State bank of India is India’s largest lender. The bank has around 24,000 branches in India and around 190 overseas branches in 35 other countries. The bank’s loan book is around Rs 24 lakh crore. Its net NPA ratio has been falling almost sequentially since the quarter ended June 30, 2018, when its net NPA ratio was 5.95% of the gross advances as compared to a net NPA ratio of 1.59% in the second quarter of FY21. Afte the net NPAs peaked at 5.73% of net advances at the end of March 2018, the net NPAs have fallen for both the financial years after that, 3.01% at the end of March 2019 and 2.23% at the end of FY20.

How did we pick the stocks?

Let’s have a look at the parameters we considered to make a list.

Disclaimer: Please conduct your own research before picking stocks for your portfolio on the basis of your goals and risk levels. The criteria we have used is for information purposes only. This is not a recommendation. 

There were three things we looked at:

Market capitalisation should be at least more than Rs 10,000 crores.

Simply put, the market cap is the market value of the company. It is the price at which you can buy all the outstanding shares of the company. It is calculated by multiplying the number of outstanding shares by the cost of each share trading in the market. Since the stock price is a dynamic number, the market cap also changes frequently.  It tells the size of the company. More prominent companies with higher mcaps have already reached a particular stage and are less prone to volatility with lower risk levels. Hence for assured and less volatile returns, a high market cap is an excellent measure to single out companies.

Operating profit margin more than 15%

Operating profits is the profits that any company earns from its core business. For example, Asian Paints core business will be manufacturing and selling different kinds of paint. Any other businesses it has would be ancillary or subsidiaries. OPM or operating profit margin, it examines the operating profit of a company to its revenue.

OPM= operating profit/sales revenue

That is for every Re 1 of sales, how much profit is a company generating from its core businesses. It is a good indicator because most analysts derive real value from a company when it makes good businesses from its core businesses rather than from any ad hoc financing activities. It is indicative of a company’s long term sustainability, efficiency and health.

Profit growth for three years should be more than 10%

While operating profit takes only the core business into account, net profit takes all aspects of a company. It also accounts for costs such as taxes, interest expense for an outstanding debt and reflects the real earnings of the entire business. The net profit comes at the bottom of the profit statement after accounting for all costs and expenses, hence is known as the bottom line.

After getting a list of at least 80 stocks that fit into the above criteria, we sorted the companies according to market cap in descending order. 
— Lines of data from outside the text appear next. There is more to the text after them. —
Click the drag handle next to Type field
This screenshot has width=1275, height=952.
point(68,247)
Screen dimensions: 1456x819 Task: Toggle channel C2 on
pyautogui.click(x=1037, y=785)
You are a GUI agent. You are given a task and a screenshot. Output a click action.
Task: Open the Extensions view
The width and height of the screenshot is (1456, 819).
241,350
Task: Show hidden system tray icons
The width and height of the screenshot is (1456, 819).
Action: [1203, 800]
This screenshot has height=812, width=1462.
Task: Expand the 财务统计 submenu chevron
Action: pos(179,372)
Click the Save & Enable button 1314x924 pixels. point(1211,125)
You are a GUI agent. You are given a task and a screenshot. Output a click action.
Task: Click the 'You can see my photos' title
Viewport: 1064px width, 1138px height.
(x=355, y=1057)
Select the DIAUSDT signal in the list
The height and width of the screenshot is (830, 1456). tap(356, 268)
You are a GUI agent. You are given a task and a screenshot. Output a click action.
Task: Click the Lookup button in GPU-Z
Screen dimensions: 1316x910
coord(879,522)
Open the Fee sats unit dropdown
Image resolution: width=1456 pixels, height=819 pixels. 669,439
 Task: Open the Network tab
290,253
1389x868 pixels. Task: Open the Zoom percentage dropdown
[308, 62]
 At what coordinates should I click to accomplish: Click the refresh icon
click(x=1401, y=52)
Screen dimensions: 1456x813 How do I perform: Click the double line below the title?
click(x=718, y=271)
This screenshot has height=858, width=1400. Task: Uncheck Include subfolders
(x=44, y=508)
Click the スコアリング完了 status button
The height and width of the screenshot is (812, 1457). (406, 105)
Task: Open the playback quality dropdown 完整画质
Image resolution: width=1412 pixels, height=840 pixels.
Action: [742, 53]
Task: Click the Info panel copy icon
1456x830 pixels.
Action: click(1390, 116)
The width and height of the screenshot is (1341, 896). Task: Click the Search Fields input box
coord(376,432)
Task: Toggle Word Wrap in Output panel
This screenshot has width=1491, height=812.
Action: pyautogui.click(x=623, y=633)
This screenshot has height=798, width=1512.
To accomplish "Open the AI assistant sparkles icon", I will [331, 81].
Things to keep in mind-How to conduct long term investing?

  • Pick a few financials, look at qualitative aspects like management quality, ethics and CSR activities, and assess them based on historical information and over three years or more. 
  • Filter companies, according to their market cap and pick leaders from respective industries which have shown proven long-term sustainable performance. 
  • Align your risk level with the risks of the company. Conduct a business and industry analysis to understand industry-specific factors and risks.
  • Invest in a company only if you understand the company and what it does.

Conclusion: Why is long term investing healthy?

Time lets your returns compound over time. If you do not withdraw your returns or interest earned midway, you compound returns on an accumulated number rather than just your principle; your returns will compound manifold. Time helps us rule out volatility and short term risks. If you invest Rs 1,000 in year one and you earn 10% returns on it, your amount at the end of year one will be Rs 1,100. If you let your money compound over time and not redeem your returns, next year you will get returns of Rs 1,100. 

Now do this exercise for more significant amounts of investment and for a longer time. The essence and magic of any investment are in the long term.

Have patience and let your money grow.